金平茂紀 TBS報道局記者、キャスター、ディレクター

JR南鹿児島駅のすぐ裏で起きた土砂崩れ=2019年7月3日午後2時46分、鹿児島市JR南鹿児島駅のすぐ裏で起きた土砂崩れ=2019年7月3日、鹿児島市

7月2日(火) 朝、10時発の便で鹿児島空港へと向かう。羽田で、鹿児島空港付近に霧が発生しており、引き返すこともあるという条件付き飛行となることを告げられた。何とか鹿児島に着陸、そこでKディレクターらと合流。雨足はその時はいくぶん弱まっていたが、昨夜はひどかったらしい。「サンデー毎日」用の原稿をメールで送る。

 とりあえずは、雨が集中的に降ったいちき串木野市方面へと移動。断続的に雨が降っているが、昨日の夜がひどかったという。二級河川の大里川の堤防決壊箇所や、避難を考えている人などを取材。住民の方々は取材にとても協力的だった。本当にありがたいことだ。こちらは東京くんだりから駆けつけたよそ者なのに。

■ 依頼内容 A ■
引用文の「7月2日(火) 朝、10時発」から「から駆けつけたよそ者なのに。」までの箇所を、一字一句そのまま書き写してください。
■ 依頼内容 B ■
引用文について、次の問いに答えてください。
(i) 羽田で条件付き飛行になると告げられたのは、鹿児島空港付近で何が発生していたからですか?
(ii) 堤防決壊箇所を取材した二級河川は何という川ですか?
(iii) 「サンデー毎日」用の原稿は何で送りましたか?

[データの行]
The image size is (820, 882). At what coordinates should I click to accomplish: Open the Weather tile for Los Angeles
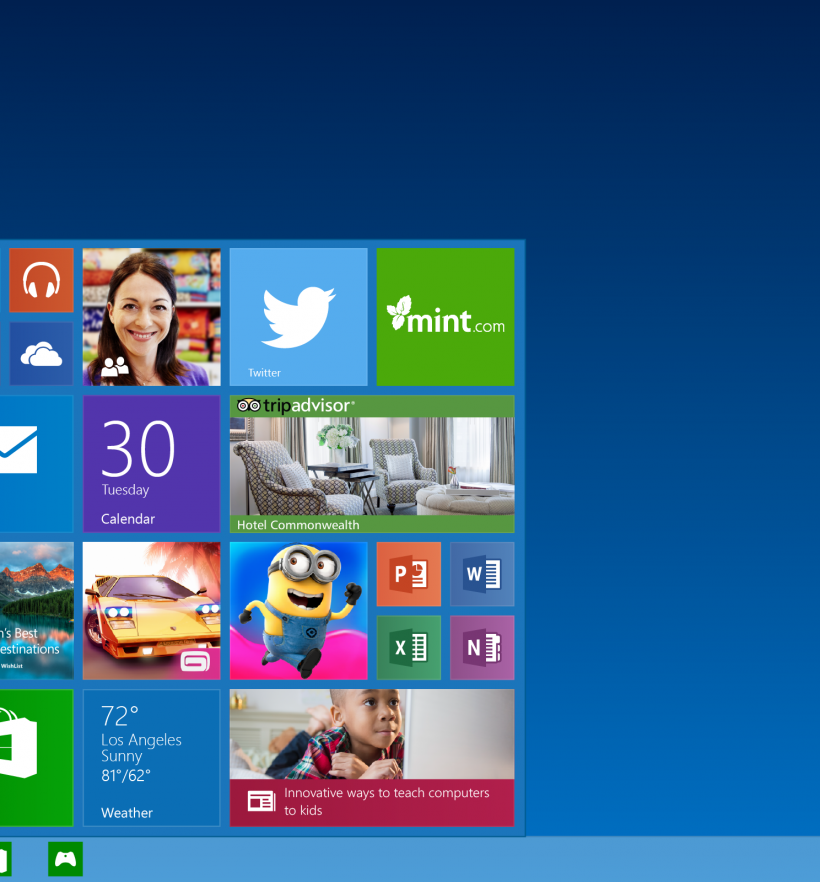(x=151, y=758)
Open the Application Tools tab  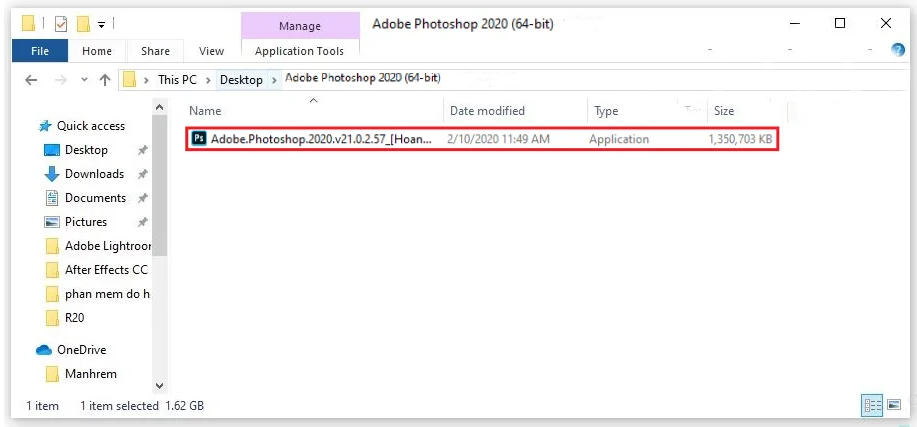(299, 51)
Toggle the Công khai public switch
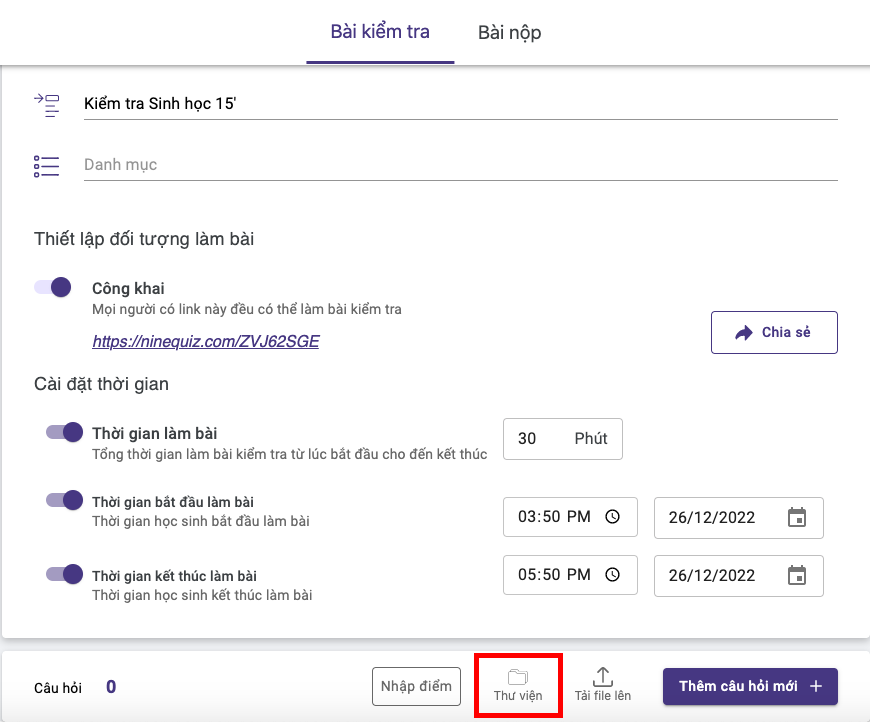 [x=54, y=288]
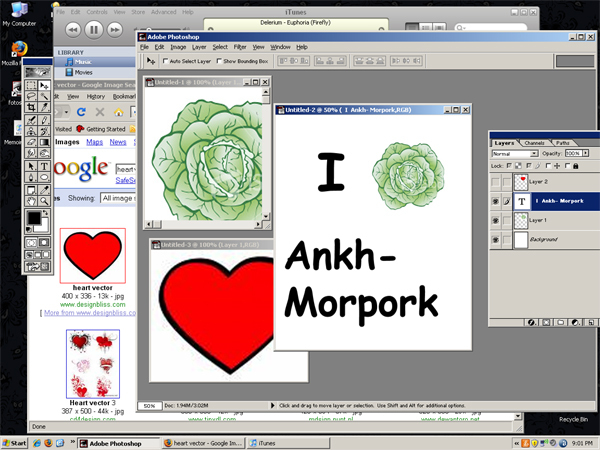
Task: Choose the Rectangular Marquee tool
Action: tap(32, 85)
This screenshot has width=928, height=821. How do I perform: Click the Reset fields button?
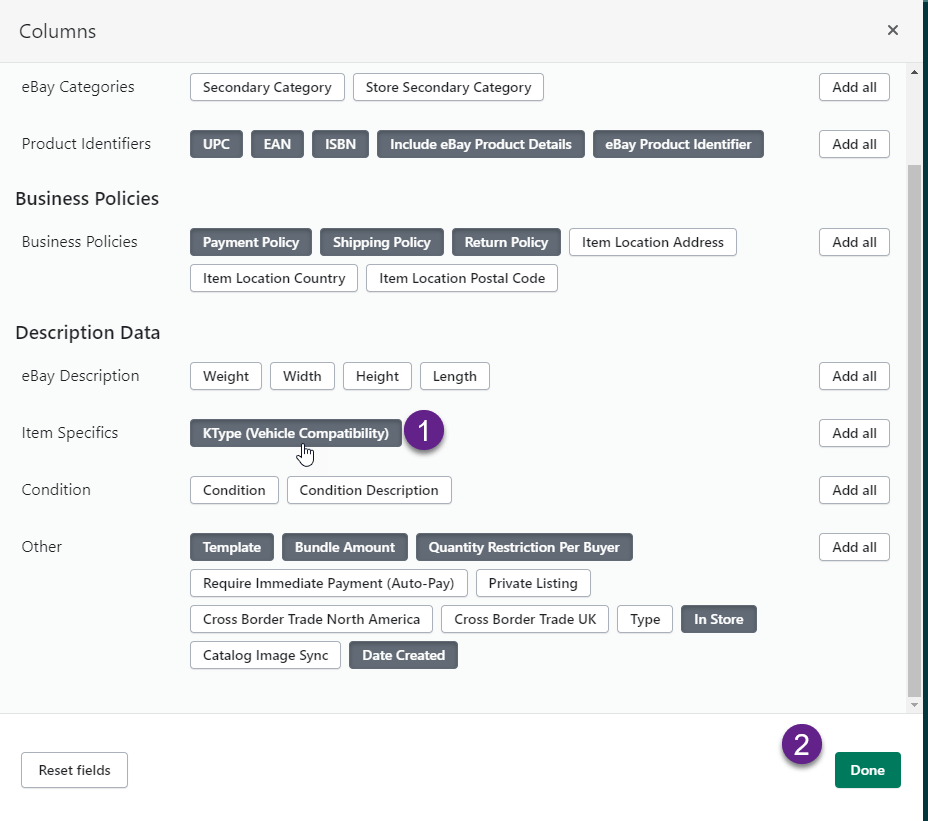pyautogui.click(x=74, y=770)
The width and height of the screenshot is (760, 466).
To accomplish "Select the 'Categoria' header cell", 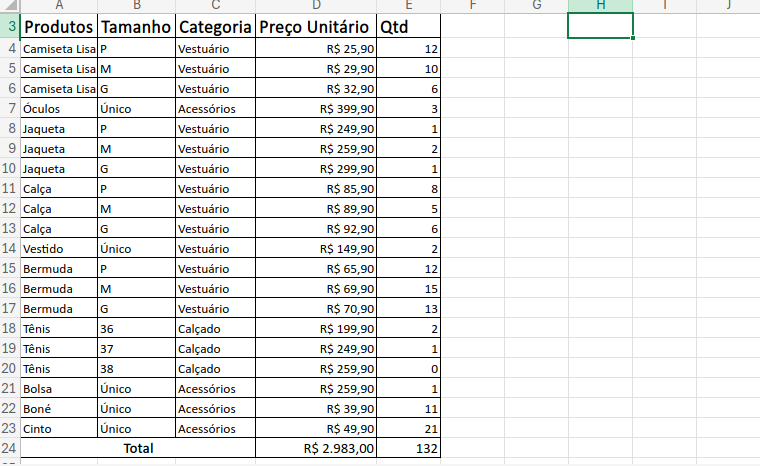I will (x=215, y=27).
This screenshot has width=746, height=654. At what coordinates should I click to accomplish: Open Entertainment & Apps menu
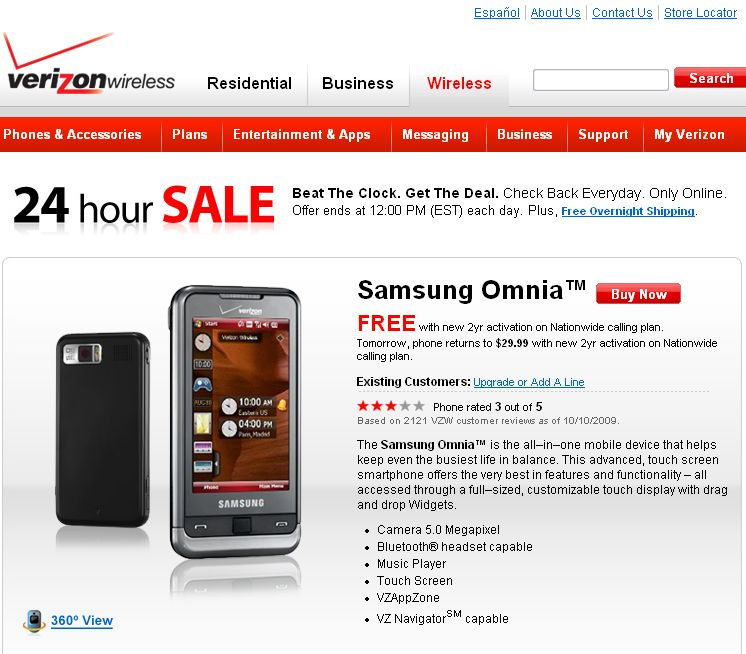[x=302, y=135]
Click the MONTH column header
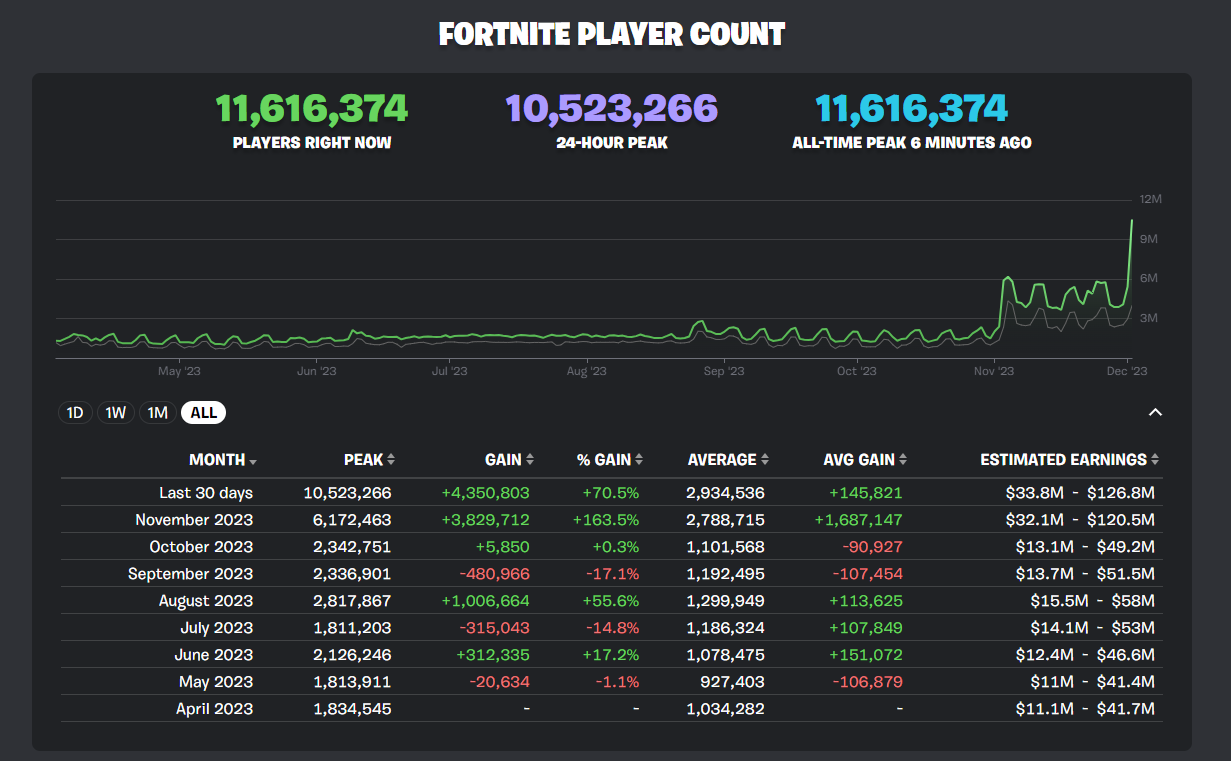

■ 正しい結果 A ■
7月2日(火) 朝、10時発の便で鹿児島空港へと向かう。羽田で、鹿児島空港付近に霧が発生しており、引き返すこともあるという条件付き飛行となることを告げられた。何とか鹿児島に着陸、そこでKディレクターらと合流。雨足はその時はいくぶん弱まっていたが、昨夜はひどかったらしい。「サンデー毎日」用の原稿をメールで送る。

 とりあえずは、雨が集中的に降ったいちき串木野市方面へと移動。断続的に雨が降っているが、昨日の夜がひどかったという。二級河川の大里川の堤防決壊箇所や、避難を考えている人などを取材。住民の方々は取材にとても協力的だった。本当にありがたいことだ。こちらは東京くんだりから駆けつけたよそ者なのに。

■ 正しい結果 B ■
(i) 霧
(ii) 大里川
(iii) メール